Research principal (forskningshuvudman)
A research principal is the government agency or a natural or legal person in whose organisation research is conducted. The research principal has the ultimate responsibility for ensuring that research is conducted in accordance with good research practice. Collaborative research projects with multiple parties may have multiple research principals. The concept is defined in the Act on Responsibility for Good Research Practice (SFS 2019:504) and the Ethical Review Act (SFS 2003:460).
Read more about research principals.
Data controller (personuppgiftsansvarig)
A data controller is the natural or legal person, public authority, agency or other body which, alone or jointly with others, determines the purposes and means of the personal data processing. The data controller is responsible for how research data containing personal information are processed. In Swedish publicly funded research, the data controller is typically the research principal – for example, the university.
Data processor (personuppgiftsbiträde)
A data processor processes personal data on behalf of the data controller. The data processor can be a natural or legal person, public authority, agency or other body, or a research infrastructure or company that helps collect or analyse research data on the controller’s behalf. The data processor is always external to the data controller’s organisation and operates under a specific mandate to process personal data for the data controller’s organisation. This mandate is always regulated by a Data Processing Agreement (personuppgiftsbiträdesavtal).

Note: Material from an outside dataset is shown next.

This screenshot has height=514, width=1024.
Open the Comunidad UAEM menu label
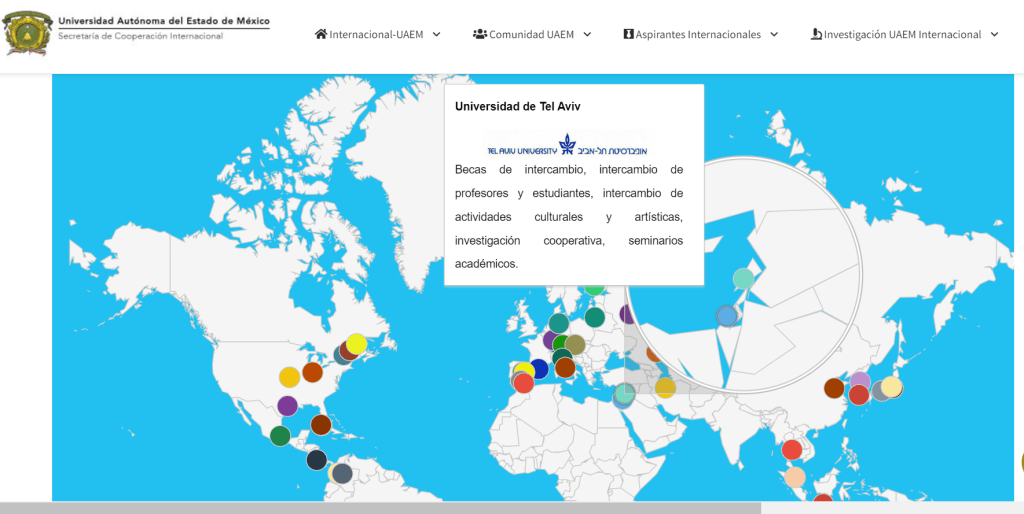point(531,34)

When two universities collaborate in research, each university is typically the data controller for the data it manages.
Data Protection Officer (dataskyddsombud)

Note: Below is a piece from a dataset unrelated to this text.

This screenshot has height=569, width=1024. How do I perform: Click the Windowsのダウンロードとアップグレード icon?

Public authorities and universities acting as data controllers are required to appoint a Data Protection Officer (DPO). The DPO’s role is to inform and advise on the General Data Protection Regulation (GDPR), provide guidance on personal data processing, and monitor the organisation’s compliance with the GDPR. The DPO must be involved in all data protection impact assessments and acts as the contact point for the Swedish Authority for Privacy Protection (IMY).

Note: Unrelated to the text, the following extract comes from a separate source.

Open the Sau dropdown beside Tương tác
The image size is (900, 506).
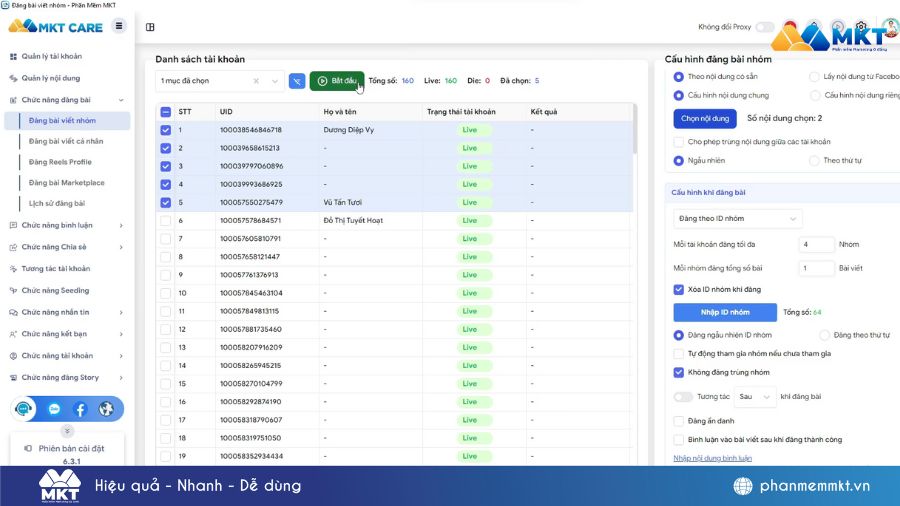tap(755, 397)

Statistical disclosure control
Statistical disclosure control refers to a set of methods used to ensure that individual-level data cannot be inferred from a dataset. It also includes techniques for assessing risks of re-identification and information loss when anonymising or pseudonymising data.
Read more: Handbok i statistisk röjandekontroll (PDF) (Handbook on statistical disclosure control; in Swedish).
Encryption
Encryption is the process of converting information into a code or cipher that cannot be read without a decryption key. Encryption algorithms range from simple ones (e.g., shifting letters three steps ahead in the alphabet) to highly secure algorithms that cannot be broken even with supercomputers – unless the key is known. For research data containing personal information, encryption is considered a form of pseudonymisation – the encrypted data are pseudonymised and the decryption key is additional information that can be used to identify individuals in the data.
In research, encryption is often used for data at rest, meaning data that are not in active use.